İş dünyasına kulaklar kapalı
Bütün bu gerçekleri, iş dünyasında en yetkin isimler de gündeme getiriyor. Özellikle, ihracatçı iş adamlarımızın son günlerdeki uyarıları dahi, ekonominin hangi noktalarda tıkandığını işaret ediyor. Örneğin, Zorlu Holding Eş Başkanı Zeki Zorlu; Çin, Hindistan ve gibi rakip ülkelerin yol açtığı tehdide ancak güçlü yatırımcıların direnebildiğini ifade ediyor. Zorlu bir de öneri getiriyor: “Yatırımlar Mısır yerine Doğu’ya yönelmeli.” Malatya’da faaliyet gösteren Anateks’in başkanı Mahmut Çalık da, başbakana mektup yazarak tekstil sektörünün sıkıntılarına dikkat çekti, acil önlem alınmasını istedi. Çalık, “2 bin işçimi ücretsiz izne çıkardım. 500 personelle çalışıyoruz. Ayda 2 milyon dolar zararımız var. Böyle giderse işletmelerimi kapatmak zorunda kalacağım” diyor. Bir eleştiri de Anadolu’nun duayen işadamlarında Abdülkadir Konukoğlu’ndan geliyor. Konukoğlu, kurun çok düşük olduğunu, Türkiye’nin ithalat bombardımanı altında olduğunu vurguluyor. Deneyimli iş adamı, bir de öneri getiriyor: “Gelin tekstili Güneydoğu’ya taşıyalım.” Ancak, ne yazık ki hükümetin bütün bu uyarılara kulaklarının tıkandığı görülüyor.
Direksiyon kırma zamanı
Bugüne kadar, hükümetin bu uyarılar karşısından verdiği en ciddi yanıt, “Yakında gerekli ekonomik adımları atacağız” oldu. Ancak, hükümetin kurulmasının üzerinden geçen yedi ayda bu ‘gerekli adımlar’ bir türlü atılamadı. Ama bu süreçte artık, üreticinin ihracatçını adım atmak bir yana ayakta kalacak gücü kalmadı. Aslında, hükümetin bu noktaki çıkmaz çok açık. İzlenilen ekonomik starteji günü kurtarmaya yetse de Türkiye’nin yapısal sorunlarını şöymeye yetmiyor.
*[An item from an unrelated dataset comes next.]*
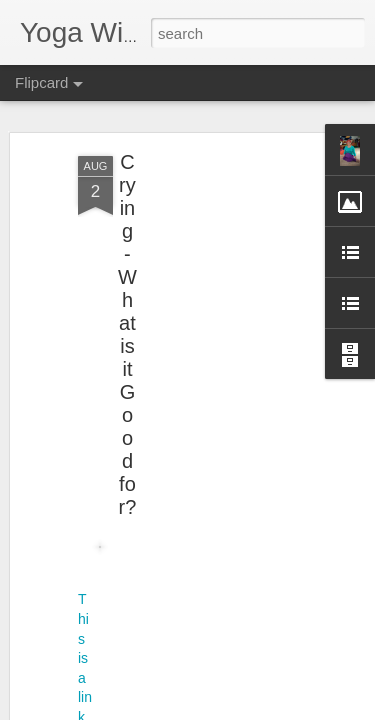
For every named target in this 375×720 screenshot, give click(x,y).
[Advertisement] (203, 265)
Bu otomobil yolda gidiyor diye, direksiyon kırmadan uçuruma giden yolda ilerlemeye devam etmeye benziyor. Oysa yapılması gereken, en genel ifadesiyle, “yüksek faiz, düşük kur” politikasından vazgeçmek. Bir anlamda ekonomi politikalarında direksiyon kırmak. Elbette, bu politika değişikliğinin ilk dönemlerde bir takım sıkıntıları olacaktı, ancak en azından orta vadede ekonomi kalıcı bir şekilde düzlüğe çıkacaktır.
Sonuç: Bugün Türkiyemizin, toplumu kucaklayan, din ve devlet işlerini birbirine karıştırmayan, toplumsal refahı hedefleyen, halkı için siyaset yapan ve gerektiğinde direksiyonu kırabilen cesur, fedakar siyasi iradeye ihtiyacı vardır. Eğer mevcut siyasi irade direksiyonu kırmazsa, Türkiye uçuruma doğru hızlı yol almaya devam edecektir.